Records shown
::::

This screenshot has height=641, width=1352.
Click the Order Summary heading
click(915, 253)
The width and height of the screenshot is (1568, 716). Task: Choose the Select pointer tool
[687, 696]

::::

Exercise requirements
Set down every line of the listing above again, exactly as given.

Task response
This screenshot has height=641, width=1352.
Click the Order Summary heading
click(915, 253)
The width and height of the screenshot is (1568, 716). Task: Choose the Select pointer tool
[687, 696]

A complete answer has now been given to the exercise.